Verleihung des Rotary-Förderpreises an zwei Nachwuchstalente

Pfarrerin Yvonne Siegel-Körper begrüßte als Hausherrin Gäste und Künstler und dankte gleich zu Beginn nicht nur für den musikalischen Genuss, sondern auch für den Benefiz-Zweck. Alle Einnahmen, immerhin 585 Euro, fließen in die Finanzierung der von der Bergkirchen-Gemeinde zu stemmender Sanierung des Dachgebälks des Kirchengebäudes.

Den musikalischen Auftakt übernahmen Samuel Langlitz und Benjamin Shofman mit Henry Wieniawskis Etude-Caprice op. 18 Nr. 1. Ein langsames und hochemotionales Werk, das von den beiden 16-jährigen Geigern souverän vorgetragen wurden.
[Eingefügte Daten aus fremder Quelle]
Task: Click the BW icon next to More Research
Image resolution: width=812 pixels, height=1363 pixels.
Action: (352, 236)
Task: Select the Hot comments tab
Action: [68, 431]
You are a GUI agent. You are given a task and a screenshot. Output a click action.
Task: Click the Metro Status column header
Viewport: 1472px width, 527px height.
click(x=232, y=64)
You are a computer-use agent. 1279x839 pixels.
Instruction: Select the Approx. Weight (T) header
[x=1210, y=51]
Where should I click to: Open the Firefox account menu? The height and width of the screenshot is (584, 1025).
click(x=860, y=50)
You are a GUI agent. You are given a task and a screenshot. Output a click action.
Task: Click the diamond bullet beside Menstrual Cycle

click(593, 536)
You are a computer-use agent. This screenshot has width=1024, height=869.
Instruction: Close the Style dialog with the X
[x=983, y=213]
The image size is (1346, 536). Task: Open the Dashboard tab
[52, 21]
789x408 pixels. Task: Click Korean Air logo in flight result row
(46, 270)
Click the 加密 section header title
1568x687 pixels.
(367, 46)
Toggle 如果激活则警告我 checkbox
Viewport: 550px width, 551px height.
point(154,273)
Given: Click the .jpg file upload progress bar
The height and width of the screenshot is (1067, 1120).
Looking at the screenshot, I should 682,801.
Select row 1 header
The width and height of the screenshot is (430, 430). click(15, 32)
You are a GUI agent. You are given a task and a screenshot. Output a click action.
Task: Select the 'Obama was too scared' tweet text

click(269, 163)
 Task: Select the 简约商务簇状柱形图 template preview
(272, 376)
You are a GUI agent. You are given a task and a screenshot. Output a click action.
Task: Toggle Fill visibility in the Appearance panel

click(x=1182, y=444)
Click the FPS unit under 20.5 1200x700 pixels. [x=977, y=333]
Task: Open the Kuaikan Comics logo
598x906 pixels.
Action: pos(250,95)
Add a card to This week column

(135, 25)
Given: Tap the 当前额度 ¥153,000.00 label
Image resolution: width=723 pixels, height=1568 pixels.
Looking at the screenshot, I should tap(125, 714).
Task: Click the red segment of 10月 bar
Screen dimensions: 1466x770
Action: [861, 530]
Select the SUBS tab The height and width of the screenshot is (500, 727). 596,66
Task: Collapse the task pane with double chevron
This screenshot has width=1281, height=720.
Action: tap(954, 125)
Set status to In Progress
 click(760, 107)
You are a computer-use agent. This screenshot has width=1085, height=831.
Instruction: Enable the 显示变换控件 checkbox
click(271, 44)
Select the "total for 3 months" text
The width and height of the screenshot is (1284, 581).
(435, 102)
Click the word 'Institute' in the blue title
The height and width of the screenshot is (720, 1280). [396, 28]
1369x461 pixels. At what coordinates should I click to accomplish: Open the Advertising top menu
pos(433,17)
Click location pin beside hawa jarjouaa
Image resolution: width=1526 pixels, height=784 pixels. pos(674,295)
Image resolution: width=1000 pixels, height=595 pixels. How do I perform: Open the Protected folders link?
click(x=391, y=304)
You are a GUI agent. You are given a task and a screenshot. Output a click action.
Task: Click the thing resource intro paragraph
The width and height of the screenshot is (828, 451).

Im Anschluss daran überreichte Friederike Brüssermann, Co-Präsidentin des Rotary-Club Worms, den diesjährigen Förderpreis an die beiden Nachwuchstalente. Mit dem Förderpreis, der mit insgesamt 2500 Euro dotiert ist, zeichnet der Rotary-Club Worms junge Menschen aus, die auf ihrem Gebiet außerordentliche Leistungen erbringen und einen direkten Bezug zur Stadt Worms haben. Samuel Langlitz, Schüler von Olga Nodel an der Lucie-Kölsch-Musikschule, und Benjamin Shofman, der seinen Hauptfachunterricht an der Jungen Streicherakademie Mainz erhält, können beide schon zahlreiche Erfolge bei verschiedenen Wettbewerben vorweisen und verfügen über eine beachtliche Konzerterfahrung.

Musikalischer Höhepunkt des Konzertes war zweifelsohne das Oktett in Es-Dur op. 20 für vier Geigen, zwei Bratschen und zwei Celli von Felix Mendelssohn Bartholdy. Das vortragende Ensemble bestand aus fortgeschrittenen Teilnehmern der Kammermusikfreizeit der Musikschule unter der Leitung von Olga Nodel. Die jungen Künstler interpretierten das anspruchsvolle Werk mit beachtlicher Reife. Mendelssohn komponierte das Oktett im Jahr 1825 im Alter von 16 Jahren, ebenso jugendlich wie die Mitglieder des Ensembles. Der Funke sprang über. Das Publikum war begeistert und erhielt den vierten Satz als gewünschte Zugabe. Ein wirklich besonderes Konzert.

Die Preisträger Samuel Langlitz und Benjamin Shofman mit Frederike Brüssermann, Co-Präsidentin des Rotary-Club Worms (v.l.).
Die Preisträger Samuel Langlitz und Benjamin Shofman mit Frederike Brüssermann, Co-Präsidentin des Rotary-Club Worms (v.l.).